1961 Acoustic folk song

"Anji" (also spelled "Angi", "Angie" or "On gee") is an acoustic fingerstyle guitar piece composed and recorded by noted folk guitarist Davy Graham in 1961 and originally released as part of his EP debut 3/4 AD. The piece is one of the best-known acoustic blues-folk guitar pieces ever composed, with many notable artists covering it, such as Bert Jansch (included on his first album, Bert Jansch, in 1965, renamed as "Angie" – the album cover credits Graham), John Renbourn, Lillebjørn Nilsen, Paul Simon (on the Simon & Garfunkel album Sounds of Silence), and Harry Sacksioni (on his Optima Forma - Live album). The tune is in the key of A minor (often used with a capo at the second fret) and is notable for its trademark descending bassline.

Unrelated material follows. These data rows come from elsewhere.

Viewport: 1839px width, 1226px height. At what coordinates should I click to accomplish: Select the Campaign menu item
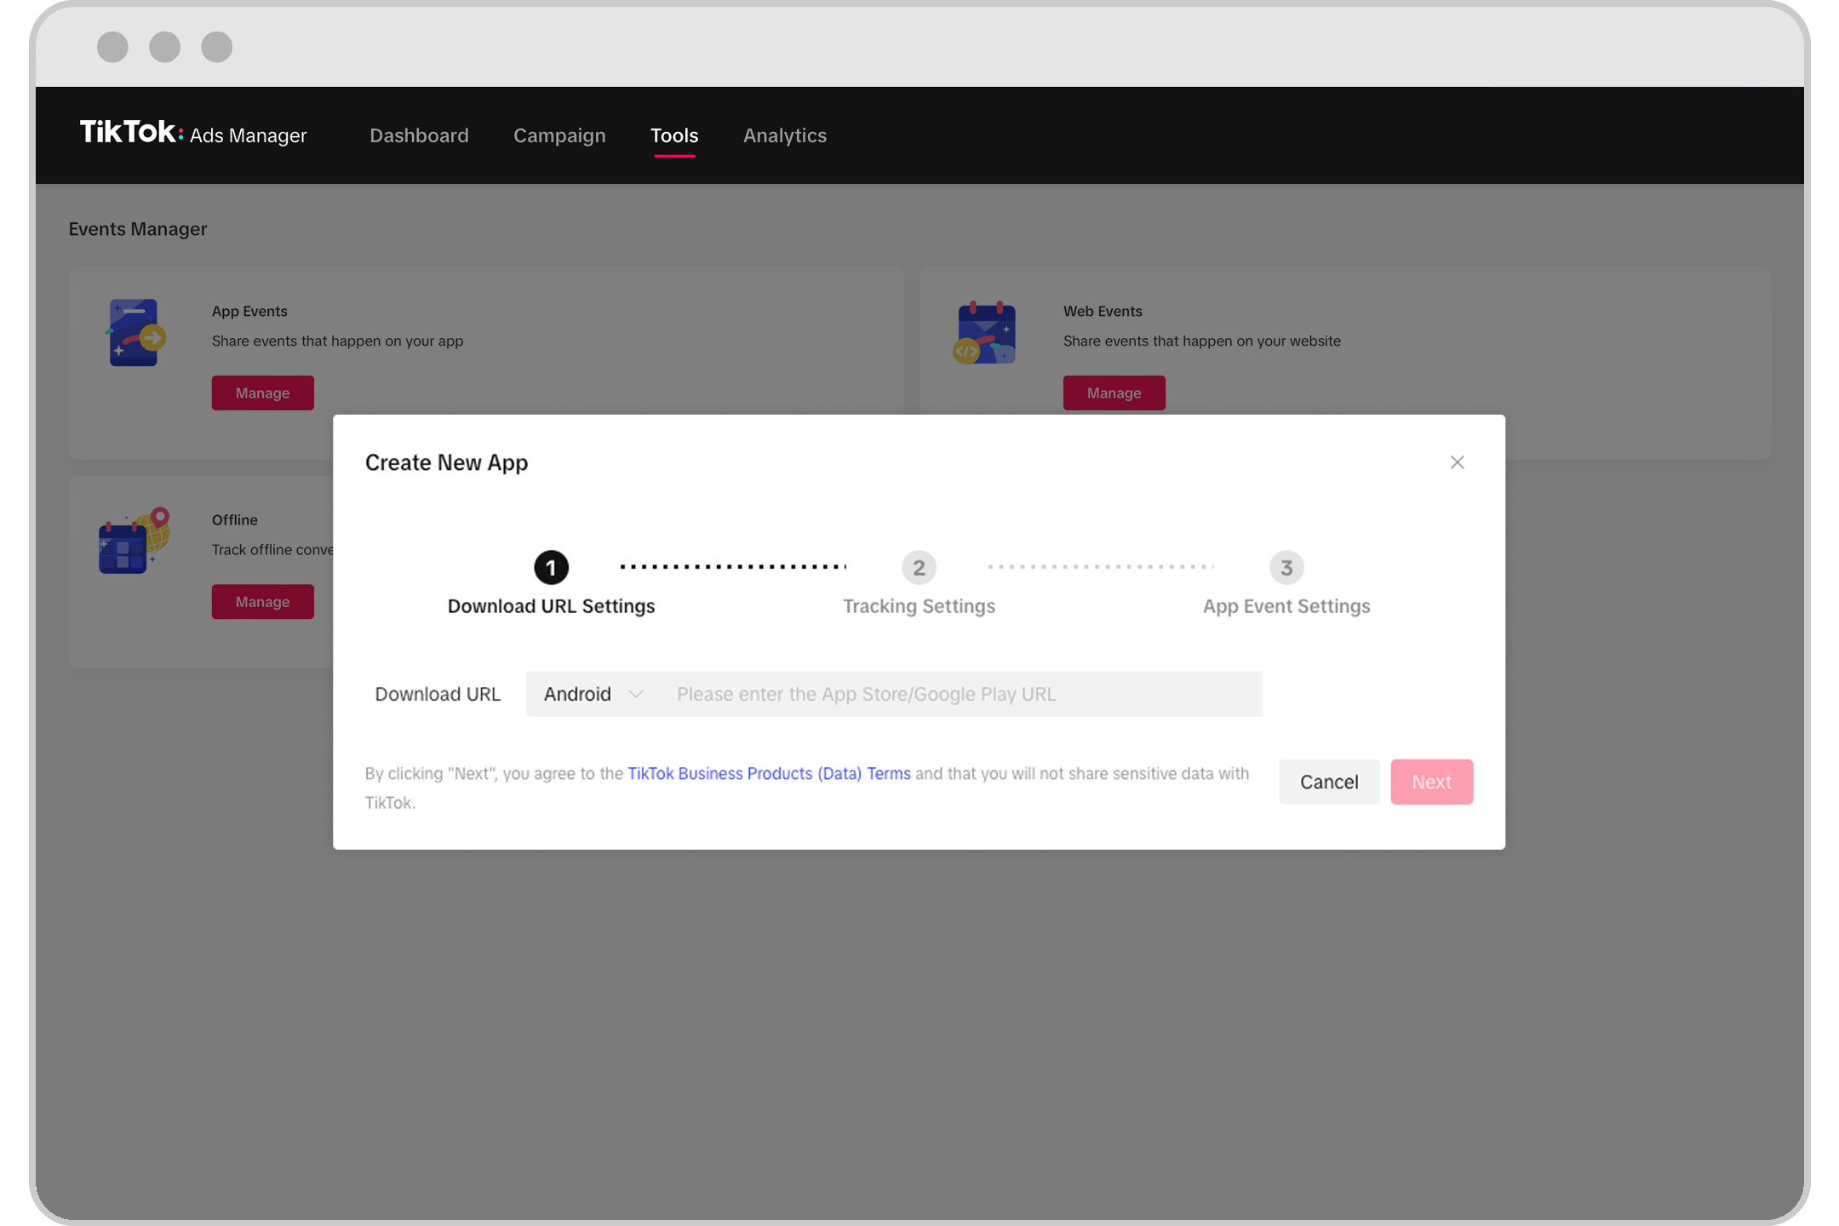[x=559, y=135]
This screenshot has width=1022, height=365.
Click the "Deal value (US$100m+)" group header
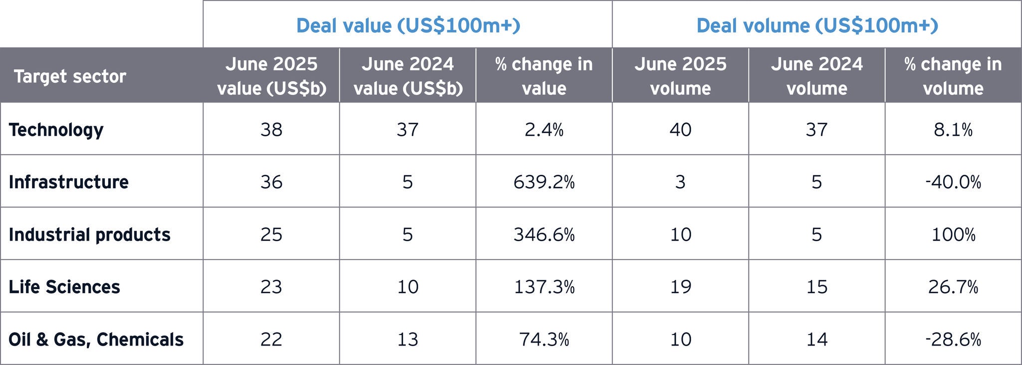408,25
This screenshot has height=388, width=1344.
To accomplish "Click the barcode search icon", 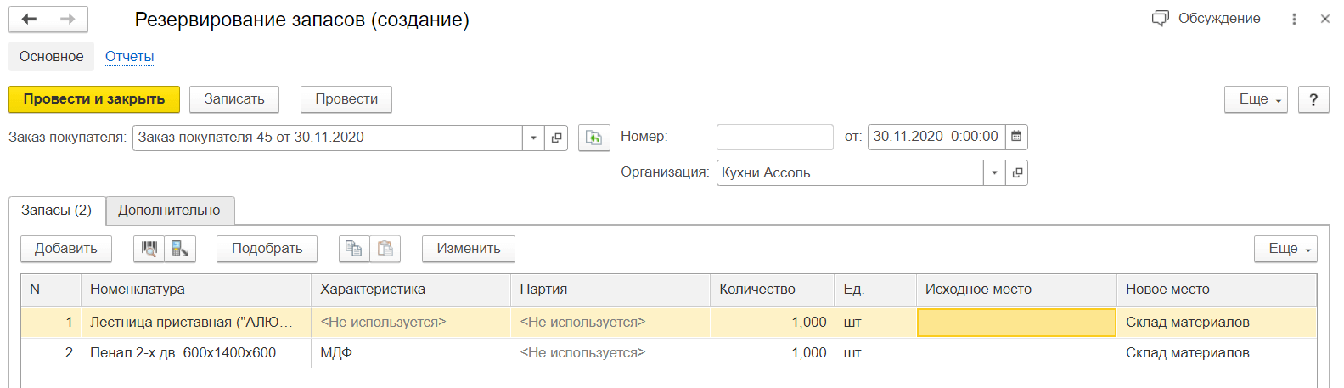I will (149, 249).
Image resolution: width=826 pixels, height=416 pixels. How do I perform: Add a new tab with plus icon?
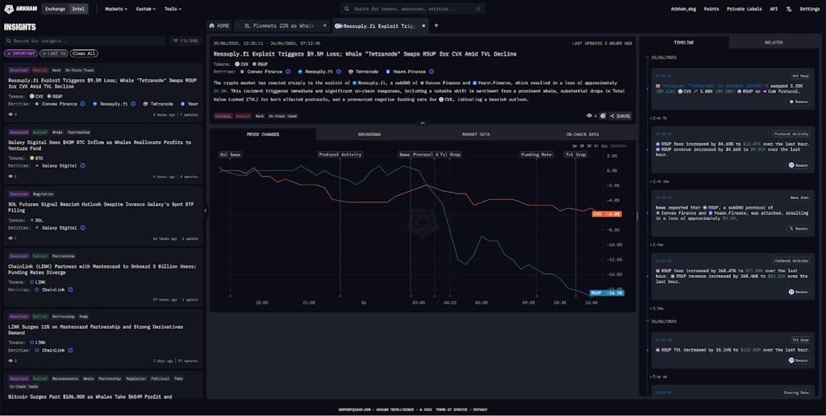436,26
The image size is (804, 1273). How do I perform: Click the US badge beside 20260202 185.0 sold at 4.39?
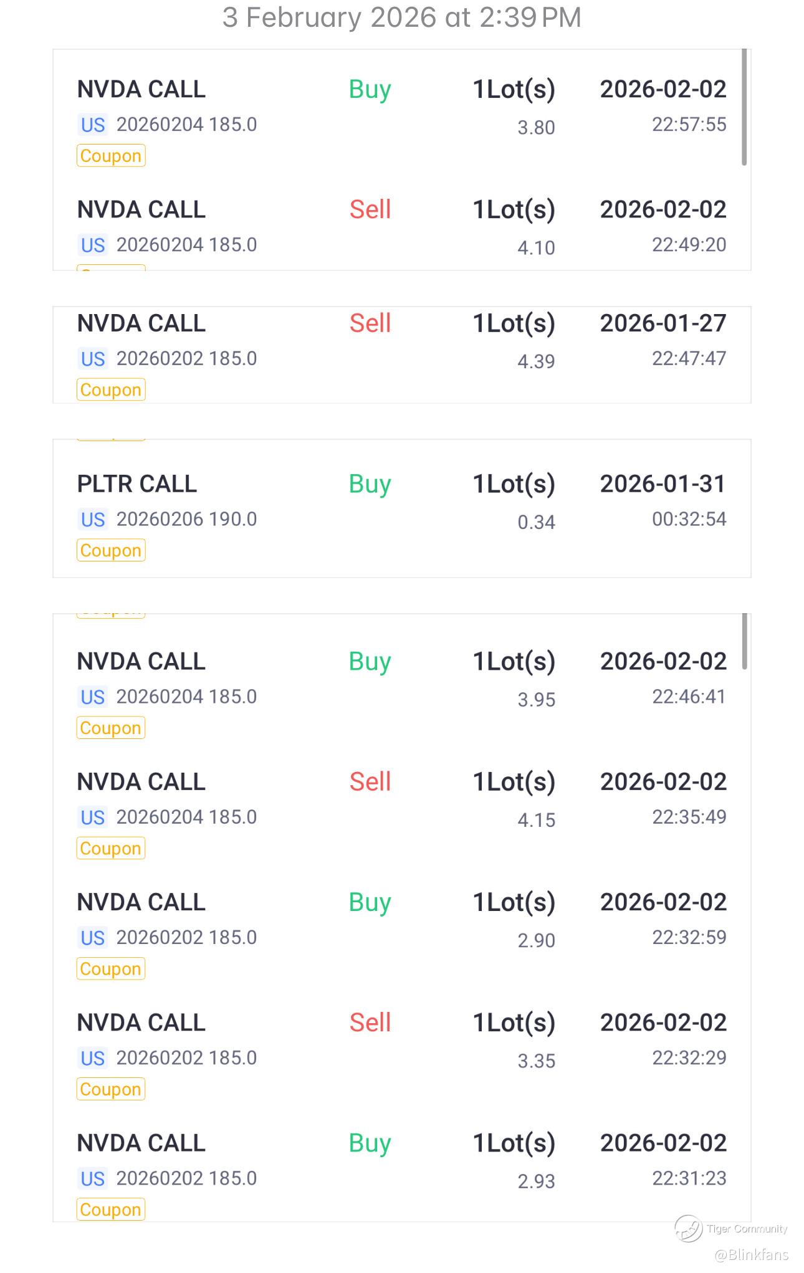(93, 359)
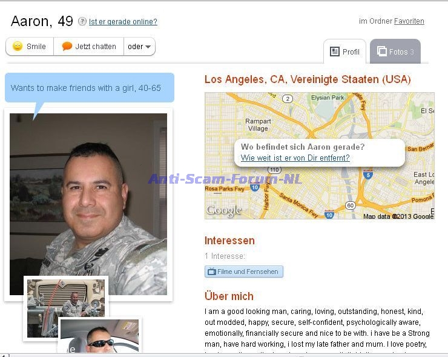Open the Fotos 3 tab

(x=395, y=52)
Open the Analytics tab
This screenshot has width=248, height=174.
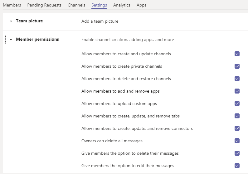(122, 5)
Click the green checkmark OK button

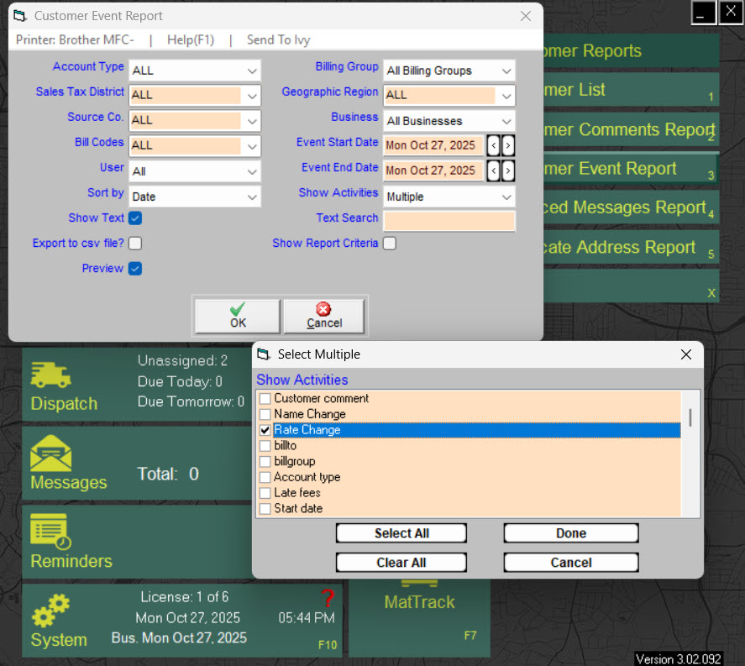[x=238, y=316]
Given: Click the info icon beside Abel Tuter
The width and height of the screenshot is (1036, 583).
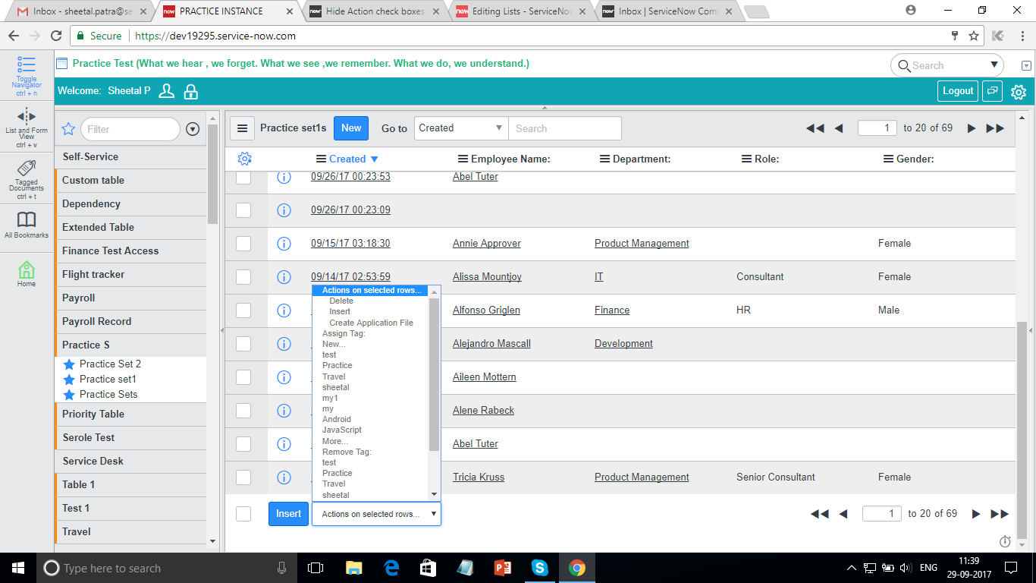Looking at the screenshot, I should (x=284, y=176).
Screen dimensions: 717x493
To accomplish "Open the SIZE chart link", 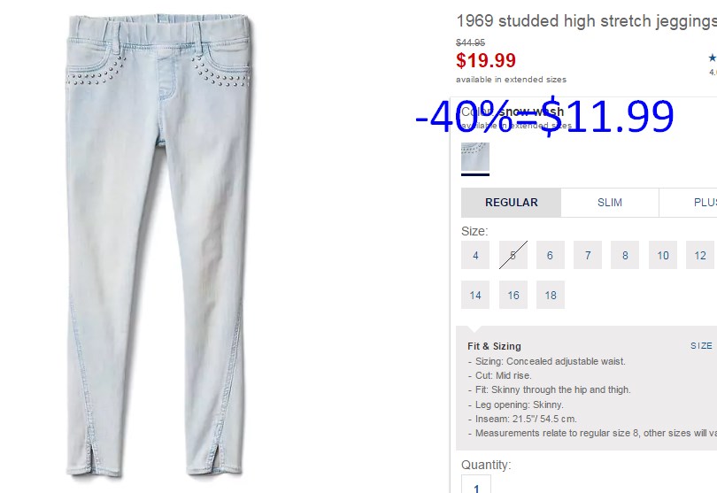I will [702, 346].
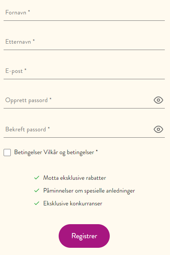Click the asterisk after the betingelser label
This screenshot has height=255, width=170.
click(97, 151)
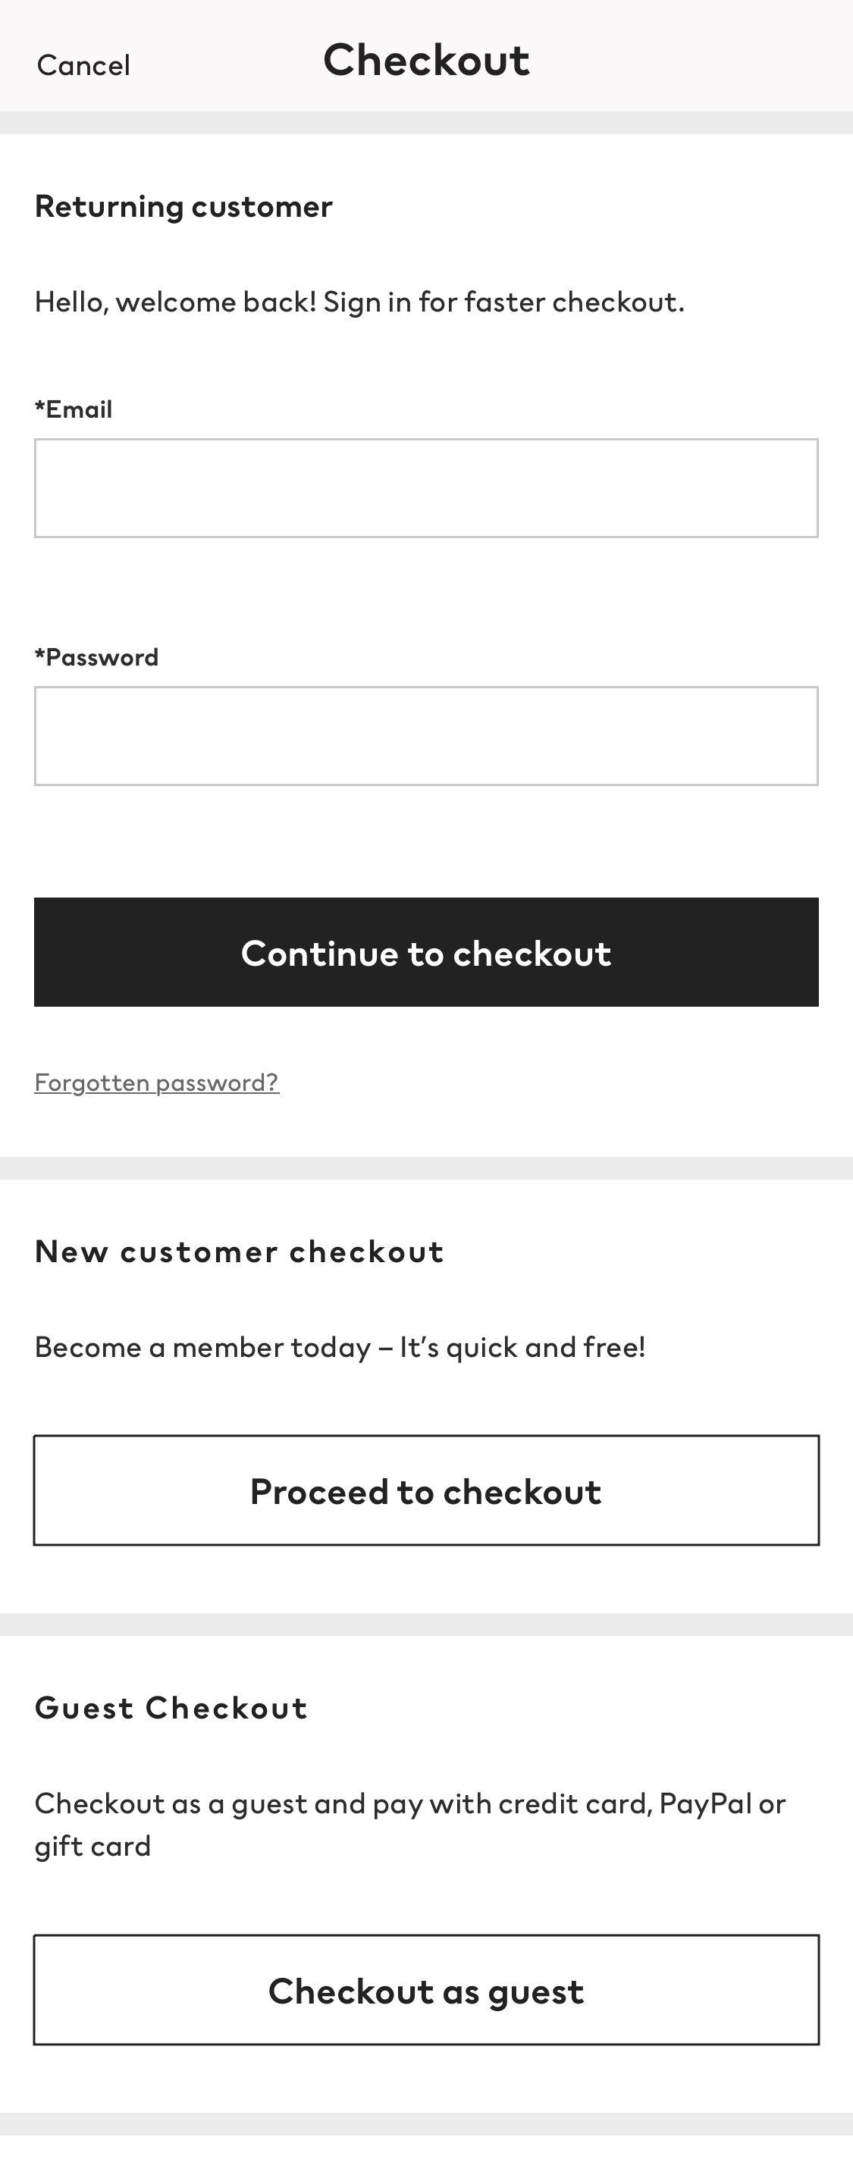Image resolution: width=853 pixels, height=2162 pixels.
Task: Click the Checkout title in the header
Action: [427, 59]
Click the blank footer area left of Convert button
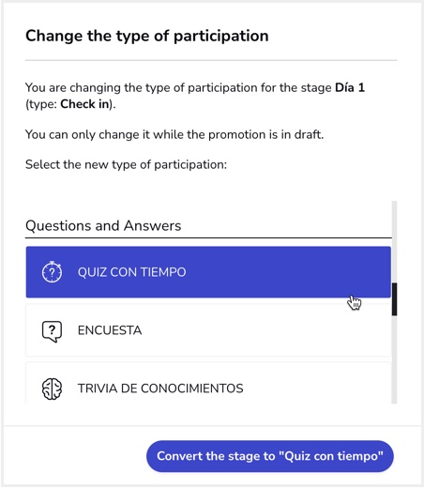The width and height of the screenshot is (424, 488). tap(75, 456)
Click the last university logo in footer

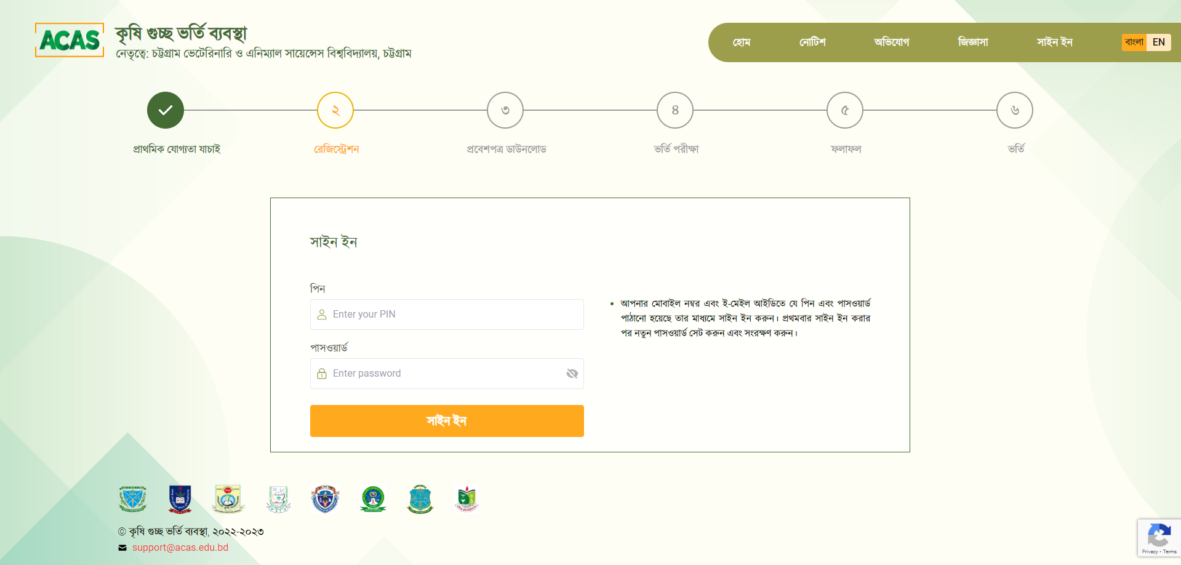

However, the original recording by Davy Graham is in the key of C minor with a capo at the third fret.

Parts of the tune were sampled for the Chumbawamba track "Jacob's Ladder" from their album Readymades and the anti-war single "Jacob's Ladder (Not In My Name)". Paul Simon, in his version, quotes a song from Sounds of Silence, "We've Got a Groovy Thing Goin'," and, further, another song from the same album, "Somewhere They Can't Find Me," opens with the guitar riff from "Anji".